NAIROBI, July 150 (Xinhua) -- For many years, Kenyan farmers have been drying their produce that include maize, beans and cassavas using the sun.
The crops would be spread on polythene sheet and dried openly under the sun. This method, however, came with many challenges that included contamination and loss of grains to birds.
The outmoded drying method is currently being replaced by simple home-made solar drying technology that is not only effective in ensuring that produce has low moisture content but it also extends its shelf-life.
The solar dryers are made using ordinary timber and poles and covered with a black polythene liner, making it look like a greenhouse.
Inside the dryer, one then makes shelves preferably from small-holed wire mesh where the produce is placed for drying.
"The black liner helps to attract the heat from the sun enabling the produce to dry faster, in about two to four days but maximum a week if the intensity of the sun is little especially when it rains," Vincent Kinyua, a farmer in Nyeri County, said Tuesday.
On the other hand, a wire-mesh is used as shelf to ensure that heat penetrates the produce well and from the different directions to allow thorough drying.
The dryers have helped farmers across the east African nation to conserve their produce and add value to it.
Away from maize, beans, sorghum, cassava and sweet potatoes, the farmers are using the structures to dry fruits like bananas, pineapples and pumpkins, mushrooms, fish and traditional vegetables.
"It's close to two years since I started using the solar dryer after learning about the technology from a non-state organization.
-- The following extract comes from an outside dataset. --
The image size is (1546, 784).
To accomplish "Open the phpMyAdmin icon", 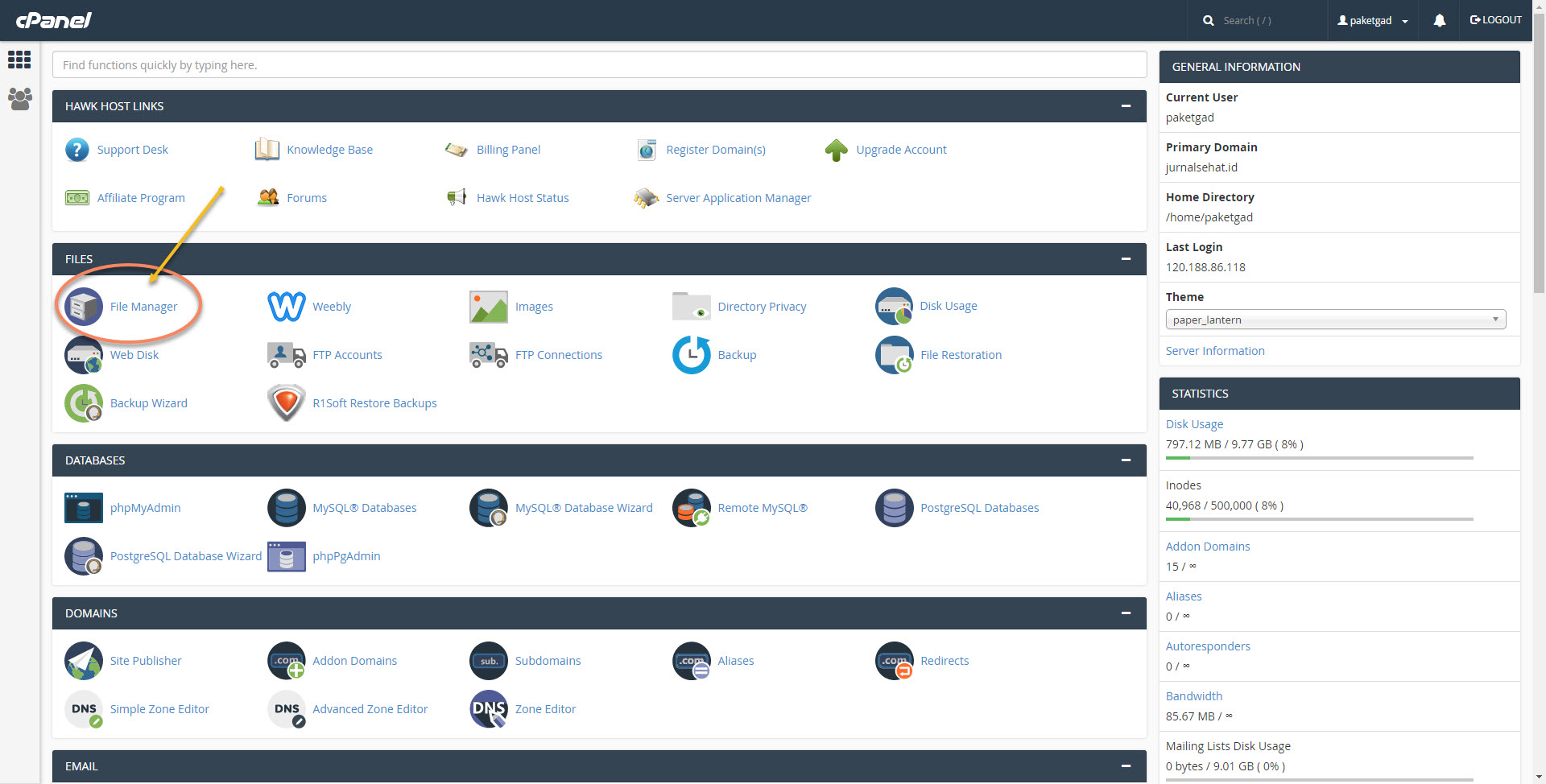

It has enabled me process bananas that I grow into flour," said Kinyua, noting before drying the bananas, they are peeled and chopped into smaller pieces.
Thanks to the solar dryer, the farmer now has his own flour brand that he sells in churches, field days and local markets at 150 Kenyan shillings (0.58 U.S. dollars) a kilo.
Benson Aparo, who grows mushrooms and uses a simple dryer to dry them, noted that the technology has helped him extend the shelf-life of his produce.
"Once I harvest the mushroom, I dry them in my solar dryer which gives me time to sell for a longer period," he said.
Beatrice Macharia of Growth Point, an agro consultancy, noted that solar drying is a cost-effective and greener way of drying produce.
"Unlike electricity or firewood, solar drying comes with very little costs since one depends on the sun," she noted, adding that the fact that the produce is put in the greenhouse-like structures ensures that they are free from contamination.
"This is what the small farmer needs in Kenya to curb post-harvest losses and make more cash," she said, adding that the fact that one makes the dryer using materials readily available on the farm makes the technology suitable.
According to Macharia, a good solar dryer should have an air inlet, drying chamber fitted and a chimney.
"The inlet allows air to flow through the structure but most farmers don't consider it perhaps because theirs are simple structures. Wire mesh is recommended for use because it allows free flow of hot air which hastens the drying of farm produce," she said.